Influence of fluid Mg/Ca ratios on speleothem petrography – Insights from cave analogue experiments

Speleothems are recognized as reliable archives of past continental climate dynamics. Depending on the research focus, both geochemical and petrographic proxies are employed. While previous studies have explored the petrographic features of speleothems - particularly mineralogy and crystal fabric development - the relationship between drip water geochemistry and the petrographic attributes of speleothems remains underexplored. Research indicates that several physicochemical parameters, such as drip rate, pH, supersaturation, growth rate, fluid Mg/Ca ratio, and organic matter content, influence the mineralogy and crystal morphology of cave carbonates. Among these, the Mg/Ca ratio of drip water is the most influential, directly affecting crystal morphology and serving as a proxy for prior calcite precipitation (PCP). Cave environments are subject to various factors that can alter drip water Mg/Ca ratios. To disentangle these effects, a series of cave analogue experiments were conducted in a climate chamber set to 15 °C and 70 % humidity under atmospheric CO₂ conditions. Each solution was purified of organic material and maintained at a constant pH of 7.9 with a steady drip rate of 98 µL/min. Roughened watch glasses provided a crystallization surface for the carbonate precipitates. The fluid Mg/Ca ratio was the only variable, adjusted between experiments (0.5, 0.375, 0.25, 0.125).
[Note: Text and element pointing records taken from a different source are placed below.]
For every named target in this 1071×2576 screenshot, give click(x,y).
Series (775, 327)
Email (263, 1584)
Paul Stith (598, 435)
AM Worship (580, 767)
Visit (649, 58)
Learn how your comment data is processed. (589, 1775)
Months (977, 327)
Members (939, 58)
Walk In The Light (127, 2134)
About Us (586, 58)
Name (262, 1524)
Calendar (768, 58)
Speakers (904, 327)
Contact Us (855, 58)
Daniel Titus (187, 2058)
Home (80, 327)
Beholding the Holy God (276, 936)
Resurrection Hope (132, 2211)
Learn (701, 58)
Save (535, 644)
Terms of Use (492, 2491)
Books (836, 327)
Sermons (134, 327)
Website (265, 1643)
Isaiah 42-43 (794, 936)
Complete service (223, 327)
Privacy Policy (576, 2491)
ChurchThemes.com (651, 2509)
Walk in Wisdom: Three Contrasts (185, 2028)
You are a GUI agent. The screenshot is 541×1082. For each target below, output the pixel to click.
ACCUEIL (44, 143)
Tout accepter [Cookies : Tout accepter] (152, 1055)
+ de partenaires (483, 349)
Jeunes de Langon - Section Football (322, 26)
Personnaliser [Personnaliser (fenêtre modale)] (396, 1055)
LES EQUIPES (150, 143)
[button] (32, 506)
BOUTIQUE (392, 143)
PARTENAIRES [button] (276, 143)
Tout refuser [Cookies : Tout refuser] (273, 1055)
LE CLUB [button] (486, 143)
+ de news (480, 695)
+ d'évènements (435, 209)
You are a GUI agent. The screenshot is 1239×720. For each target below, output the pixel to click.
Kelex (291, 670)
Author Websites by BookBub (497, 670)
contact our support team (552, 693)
Each Mg/Ca ratio was tested both with and without the influence of PCP, with experiments lasting 90 days. Throughout this period, temperature, humidity, CO₂ level, drip rate, conductivity, pH, and outflow element concentrations were continuously monitored. Carbonate precipitates were analyzed using SEM, EBSD, and EMPA. Initial results suggest that calcite crystal morphology varies with changes in fluid Mg/Ca ratio, and aragonite precipitates only form in experiments influenced by PCP at the same initial Mg/Ca ratio as non-PCP experiments.